# Could use some advice please



## agita (Jan 31, 2008)

Quick FYI, I joined this place in '07 or '08 and then forgot about it until I got an email a little while back, so here I am. This is a great resource, and I'm availing myself.

Anyway, I'm a widower and decided to see who may be out there, so I joined some senior dating sites. Most of my inquiries are scam artists or on another continent and the rest are either not for me or kind of flaky. I'd like to meet someone, not get in to a melodrama.

Farmers Only and similar are not for me; I'm more prepper than homesteader although they cross over in many places and I have no idea how to talk about it without sounding goofy.

My question to you all is to ask for some helpful tips to meet similar minded people of the female persuasion.

Thank you.


----------



## FarmboyBill (Aug 19, 2005)

yep. Good luck with that. IF your house is a shack and you haul water, they'll tell you that you got to have a good house to bring a woman to AND RUNNING WATER.
THEN, IF you have a nice house WITH running water, then they'll all talk about off grid living, tiny houses, and roughing it.
IF your young, they'll tell you your a kid, need to grow up, have some experience, ect. IF your old they'll tell you that your too old to mutt the custard, and should take anything or anyone, even if you have to dig her up late at night at the local cemetery.
No matter your experience, no matter your age, no matter your conditions, youll not do any good in here.
BUTT good luck trying.


----------



## Rick (May 10, 2002)

FarmboyBill said:


> yep. Good luck with that. IF your house is a shack and you haul water, they'll tell you that you got to have a good house to bring a woman to AND RUNNING WATER.

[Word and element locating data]
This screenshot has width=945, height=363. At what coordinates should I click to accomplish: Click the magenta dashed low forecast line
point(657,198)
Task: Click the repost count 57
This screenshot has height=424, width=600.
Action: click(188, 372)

- [EXERCISE REQUIREMENTS]:
a - In the dating-advice thread, replace "cemetery" with "graveyard" in the passage between "IF your young, they'll" and "the local cemetery.", inclusive, and give that passage back.
b - Name every user whose post heads a section of the dating-advice thread.
c - Carry on writing the dating-advice thread from its last line.

- [PER-TASK OUTPUTS]:
a -
IF your young, they'll tell you your a kid, need to grow up, have some experience, ect. IF your old they'll tell you that your too old to mutt the custard, and should take anything or anyone, even if you have to dig her up late at night at the local graveyard.

b - agita, FarmboyBill, Rick

c -
> THEN, IF you have a nice house WITH running water, then they'll all talk about off grid living, tiny houses, and roughing it.
> IF your young, they'll tell you your a kid, need to grow up, have some experience, ect. IF your old they'll tell you that your too old to mutt the custard, and should take anything or anyone, even if you have to dig her up late at night at the local cemetery.
> No matter your experience, no matter your age, no matter your conditions, youll not do any good in here.
> BUTT good luck trying.


Bill you are SO bitter! 

Tell him there have been some success stories.


----------



## Raeven (Oct 11, 2011)

The first thing you learn here is, no one pays much attention to Bill. 

There are some very nice women here, some even in your neck of the woods who already live your lifestyle! I know of two pairs who coupled up successfully here, and the mods will tell you we average about 1 couple per year.

My best advice to you is, spend some time, get to know the participants and share some things about yourself as you feel comfortable to do that. You may or may not find a mate, but you'll make some wonderful friends, have some laughs and learn a lot.


----------



## newfieannie (Dec 24, 2006)

you could find someone here. it has happened! you didn't mention your age or if you wanted to relocate or was looking for someone who would. lots of good women on here. most of them have their own places though. by and large I'd stay away from those dating sites. jmo though. you might get lucky. 

lots of places to find women other than that. garden centers,feed stores etc. whatever you're interested in. I found one of my husband's at the grocery store. ~Georgia


----------



## Shrek (May 1, 2002)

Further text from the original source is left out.